The required output is a copy of each line in the material below that includes "agent".

[Opening Dataset content section]

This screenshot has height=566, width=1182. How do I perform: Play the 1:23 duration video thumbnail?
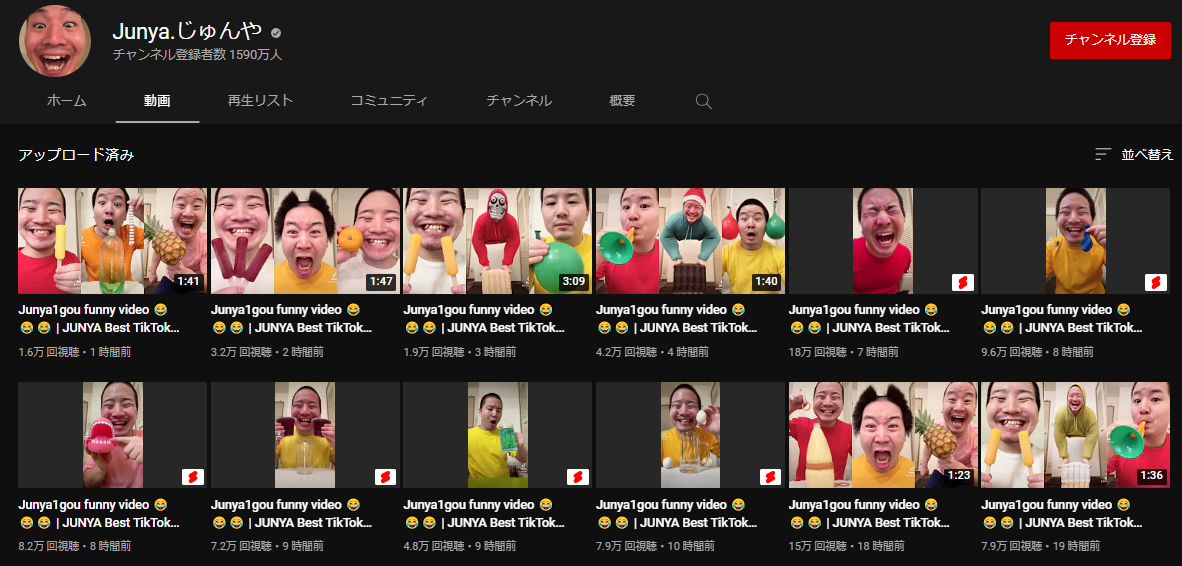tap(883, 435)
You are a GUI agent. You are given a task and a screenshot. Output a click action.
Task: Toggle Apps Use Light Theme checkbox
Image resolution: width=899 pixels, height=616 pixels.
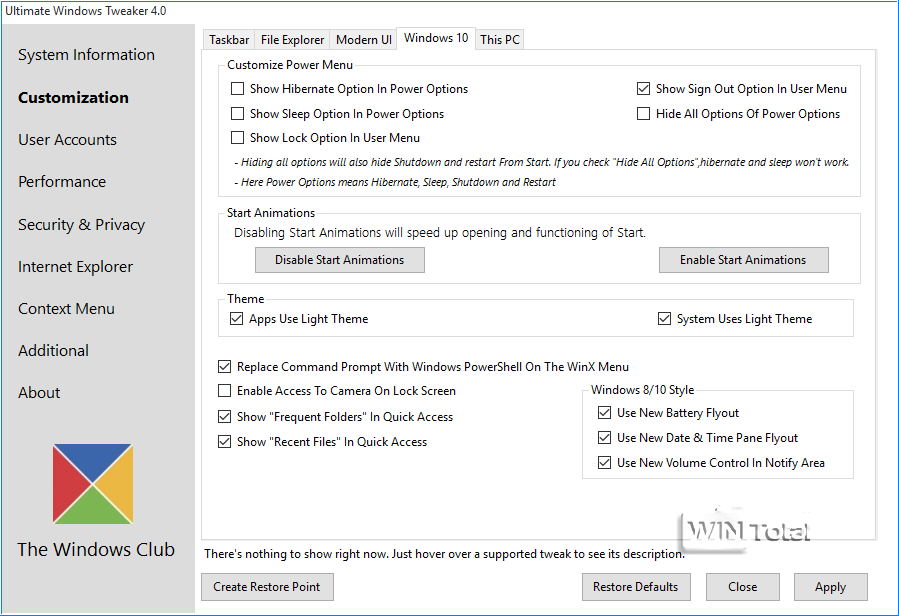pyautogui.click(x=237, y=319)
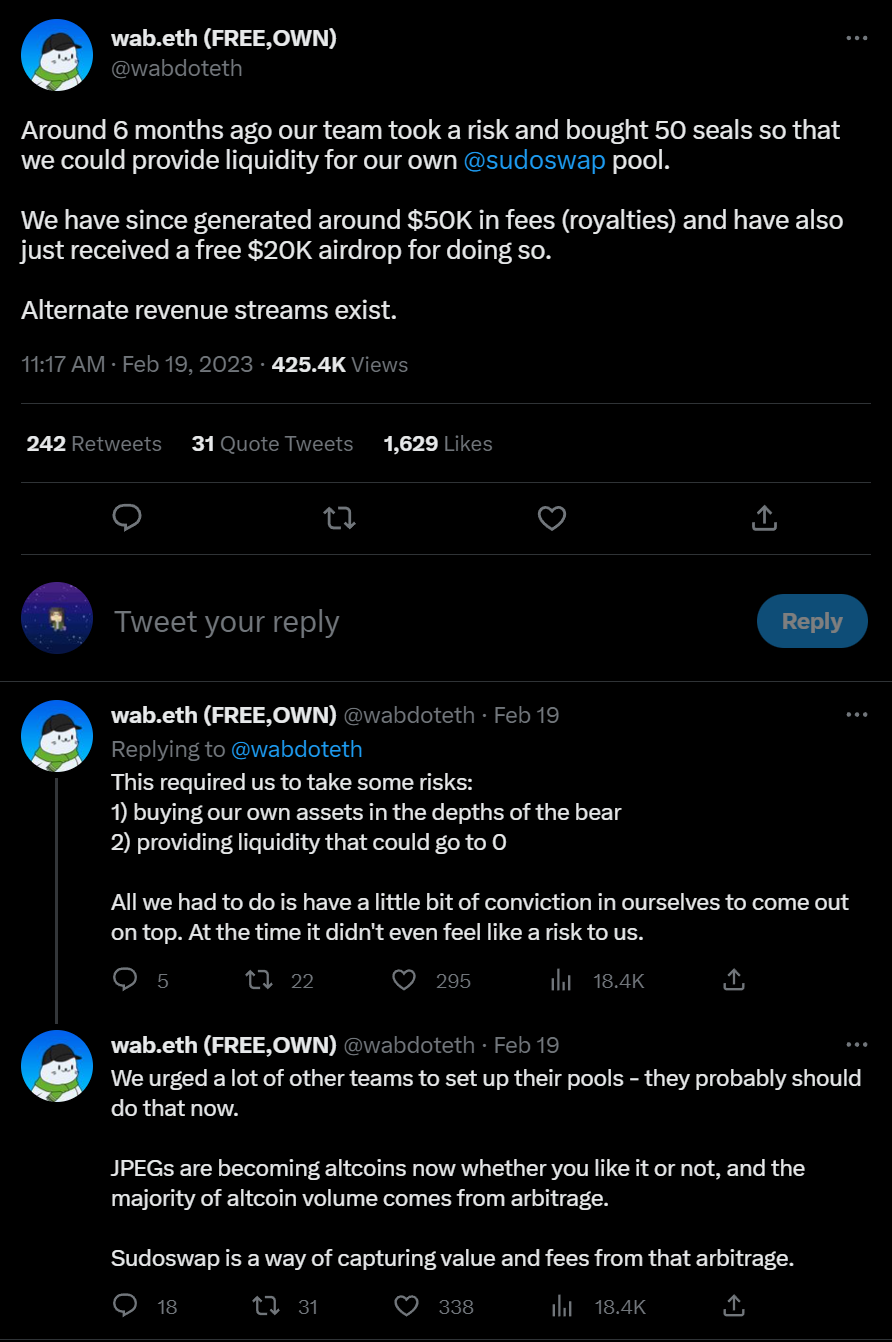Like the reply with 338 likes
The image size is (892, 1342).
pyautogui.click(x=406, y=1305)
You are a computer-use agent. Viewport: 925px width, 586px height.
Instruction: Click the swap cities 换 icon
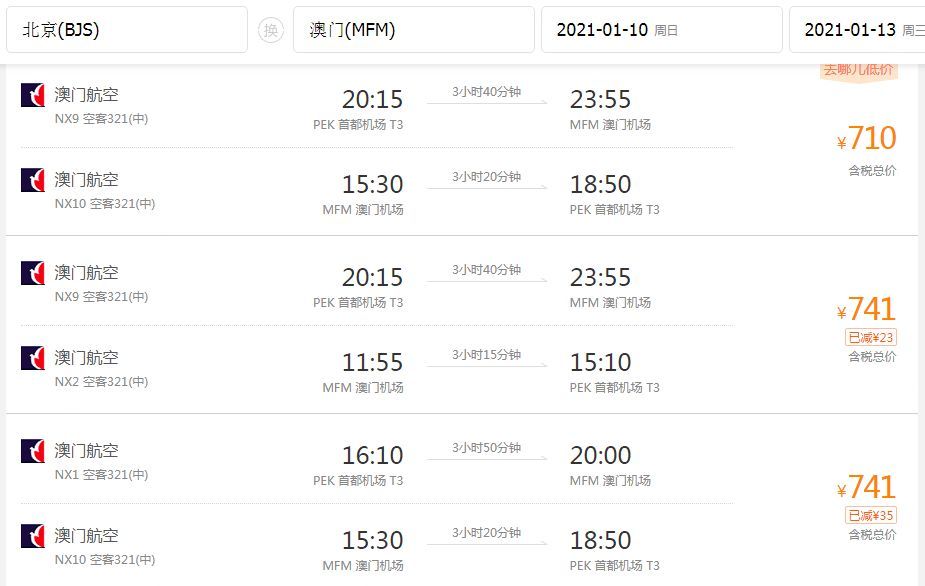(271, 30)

[Closing Dataset content section]
[Opening Dataset content section]

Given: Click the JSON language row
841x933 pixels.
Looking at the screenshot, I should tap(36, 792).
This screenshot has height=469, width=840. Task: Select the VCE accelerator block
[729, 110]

[Closing Dataset content section]
[Opening Dataset content section]

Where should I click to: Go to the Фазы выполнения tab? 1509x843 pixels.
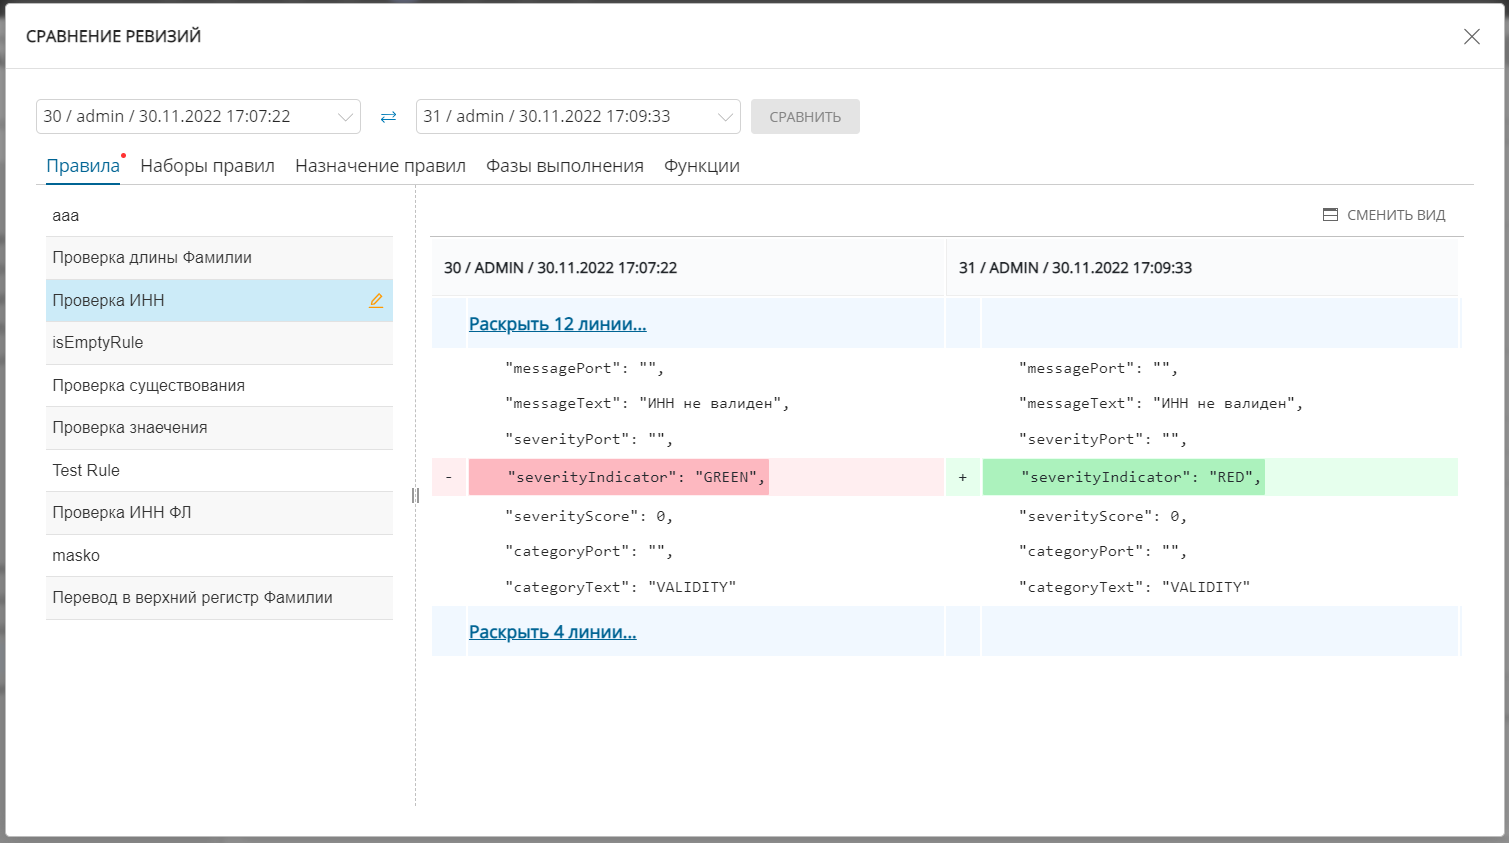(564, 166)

[Closing Dataset content section]

**Solution**
You are a GUI agent. You are given a task and a screenshot. Output a click action.
You are a computer-use agent. Viewport: 925px width, 586px height.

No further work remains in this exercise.